Colour-blindness – When colours cannot be seen

When the colours of the spectrum are arranged on a palette, a person with normal vision is presented with the whole colour spectrum. However, for someone suffering from red-green colour-blindness, the palette has only two colours: blue in the cold area and yellow in the warm area. In between he perceives hardly any colour, mostly just white or grey. So if he wants to paint using a blueish green – a colour which lies in the grey area between the warm and cold colours – he swings between purple-red, grey and blue-green, which all appear alike. In the same way he will be unable to differentiate between yellow, green and orange, and likewise blue and crimson.
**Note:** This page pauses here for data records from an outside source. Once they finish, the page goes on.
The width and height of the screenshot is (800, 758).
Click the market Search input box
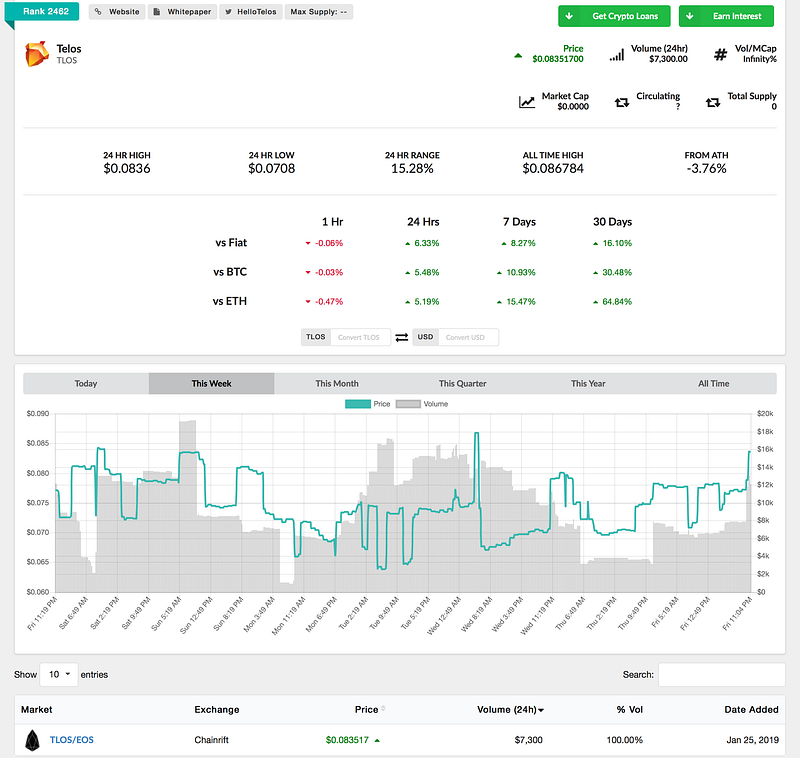click(x=721, y=674)
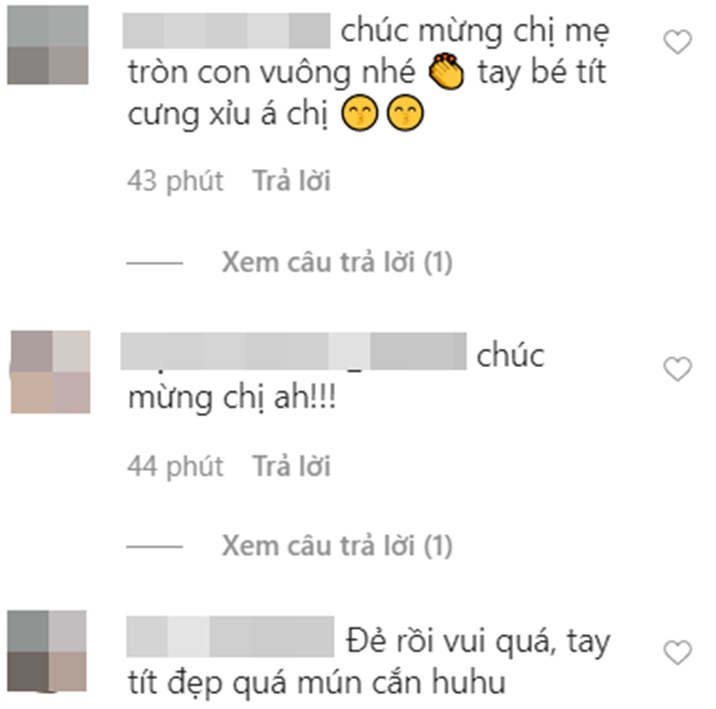This screenshot has width=716, height=709.
Task: Click the last kissing emoji in the first comment
Action: 405,113
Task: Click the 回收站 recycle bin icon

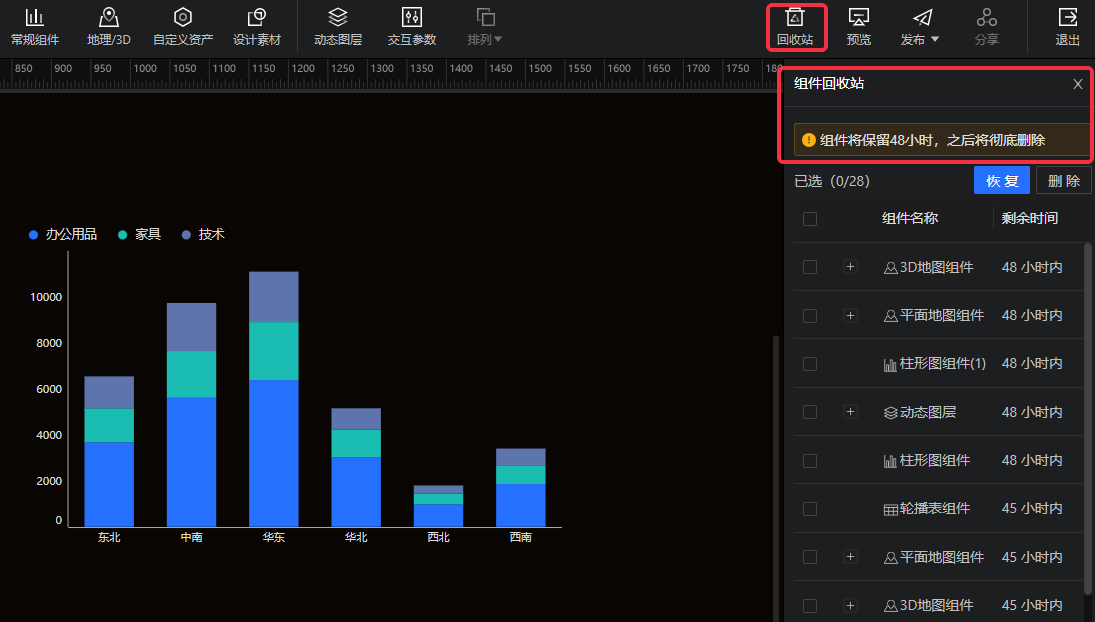Action: [795, 18]
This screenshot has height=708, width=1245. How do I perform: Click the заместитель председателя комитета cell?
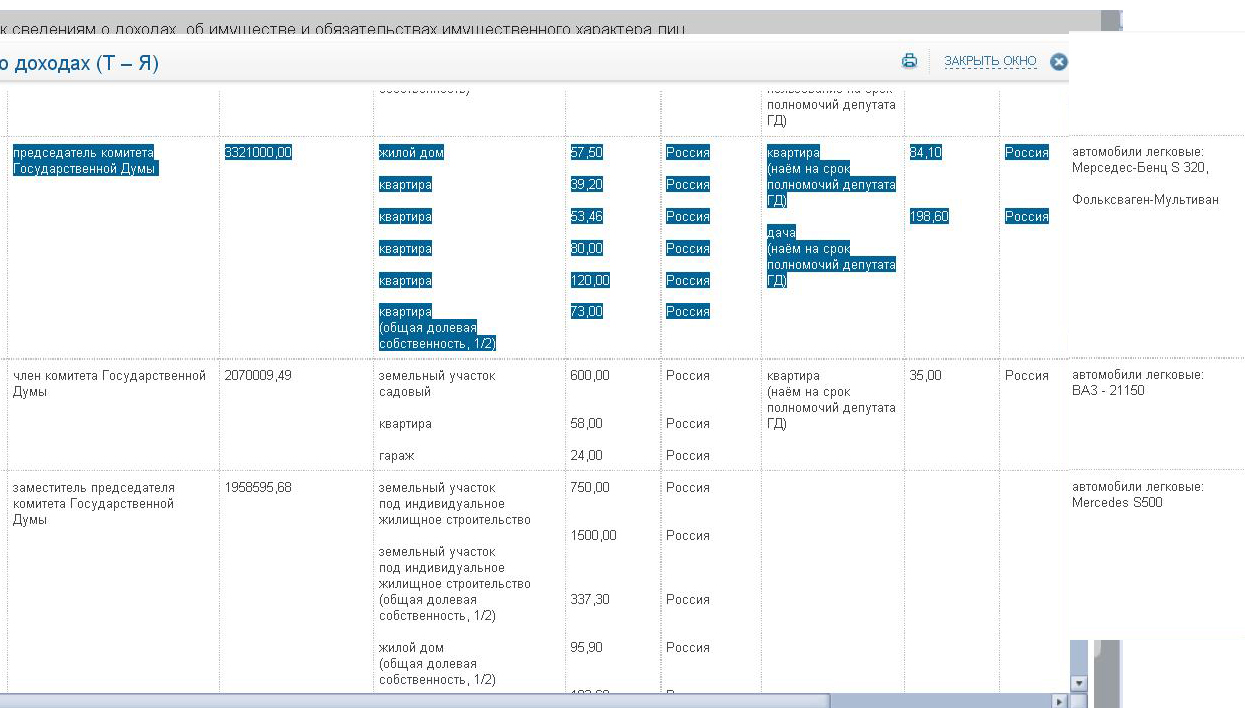click(x=93, y=504)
In Europe approximately eight percent of men, but only 0.5 percent of women suffer from a more or less pronounced red-green weakness. Men are more greatly affected, because this defect is passed on via the X chromosome. As men, in contrast to women, possess only one X chromosome, defective genes in this chromosome cannot be compensated by the healthy gene(s) of the second X chromosome as happens with women.

A person with normal vision can easily simulate colour-blindness by looking at the world through a powerful coloured filter – such as a piece of coloured glass. But changes in light conditions also influence the colour perception of people with normal vision: when it slowly becomes dark at night, red and green shades are the first to fade, and in the end it is no longer possible to see any colours at all. The reason for this is that the colour sensitive cells of the eye (the cones) need strong light to function. The second type of light sensitive cells (the rods), which only perceive differences in light intensity but no colours are already active in very weak light. The result is that in twilight or moonlight the world no longer appears in colour but in shades of grey. Hence the popular proverb, „All cats are grey at night“.